*REQUIREMENT*
If a record contains a picture, drop the picture and copy everything else exactly.

*DATASET ENTRIES*
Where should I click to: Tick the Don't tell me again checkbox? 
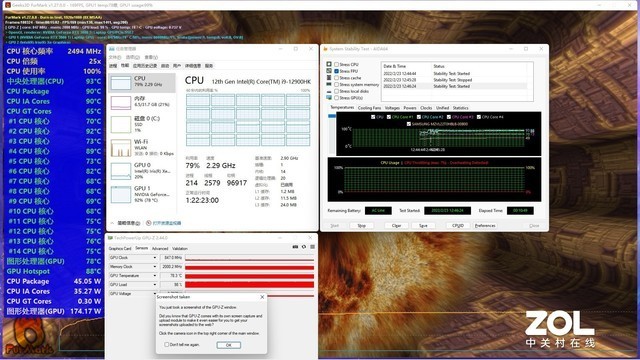tap(167, 344)
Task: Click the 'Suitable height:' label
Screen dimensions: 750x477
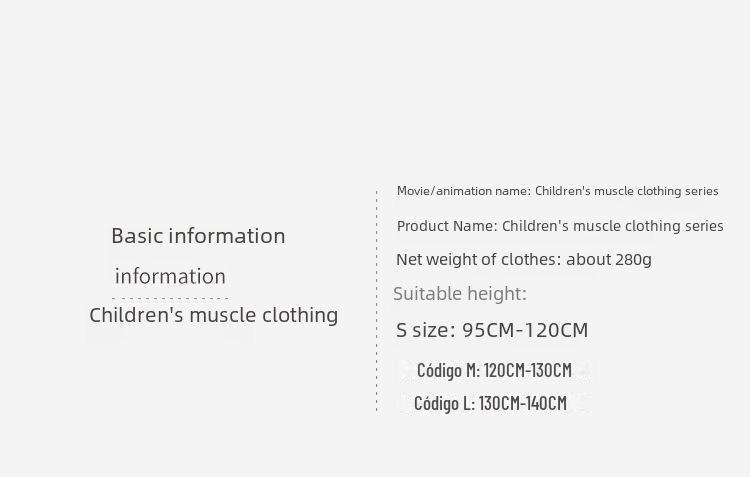Action: [460, 293]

*THE COMPLETED TASK*
Where should I click to: Tick the Don't tell me again checkbox? 
tap(167, 344)
Task: Click the 'Suitable height:' label
Screen dimensions: 750x477
Action: [460, 293]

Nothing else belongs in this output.